How to show that a root of the equation $x (x+1)(x+2) ....... (x+2009) = c $ can have multiplicity at most 2? How to show that a root of the equation $$x (x+1)(x+2) ....... (x+2009) = c $$ can have multiplicity at most 2 , and to find the value of $ c $   for which this is possible.
I proceeded by using the derivative method, but the number of terms involved is huge.I have been trying to find some common property for all these terms, but I've come up with nothing so far.

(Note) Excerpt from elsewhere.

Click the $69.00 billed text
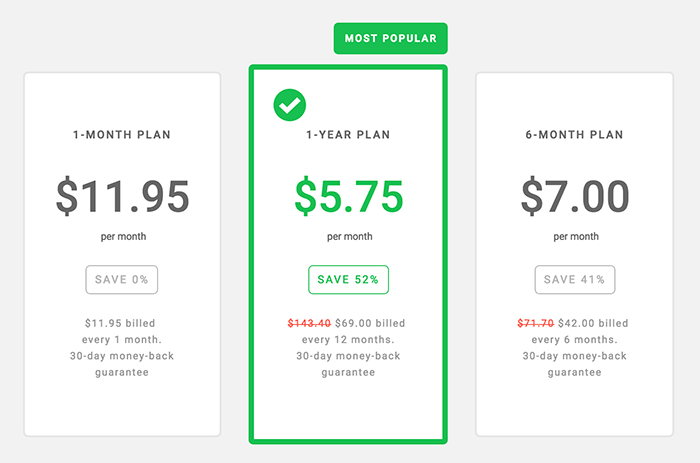The height and width of the screenshot is (463, 700). click(x=370, y=323)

 A: For a more pedestrian approach involving explicit derivative computations, observe that if $c=0,$ then all roots have multiplicity $1.$  So we only consider $c\ne0.$  Let $f(x)=x(x+1)(x+2)\ldots(x+2009)$ and $g(x)=f(x)-c.$  There is a root with multiplicity greater than $2$ only if there is an $\alpha$ such that $g(\alpha)=g'(\alpha)=g''(\alpha)=0.$  But
$$g'(x)=\frac{f(x)}{x}+\frac{f(x)}{x+1}+\frac{f(x)}{x+2}+\ldots\frac{f(x)}{x+2009}=\sum_{j=0}^{2009}\frac{f(x)}{x+j}$$
and
$$g''(x)=\sum_{0\le j<k\le2009}\frac{2f(x)}{(x+j)(x+k)}=\frac{[g'(x)]^2}{f(x)}-\sum_{j=0}^{2009}\frac{f(x)}{(x+j)^2}.$$
If $g(\alpha)=g'(\alpha)=g''(\alpha)=0,$ then
$$f(\alpha)=c,\qquad g'(\alpha)=\sum_{j=0}^{2009}\frac{c}{\alpha+j}=0,\qquad g''(\alpha)=-\sum_{j=0}^{2009}\frac{c}{(\alpha+j)^2}=0.$$
But this is impossible since all terms in the expression for $g''(\alpha)$ are non-zero of the same sign.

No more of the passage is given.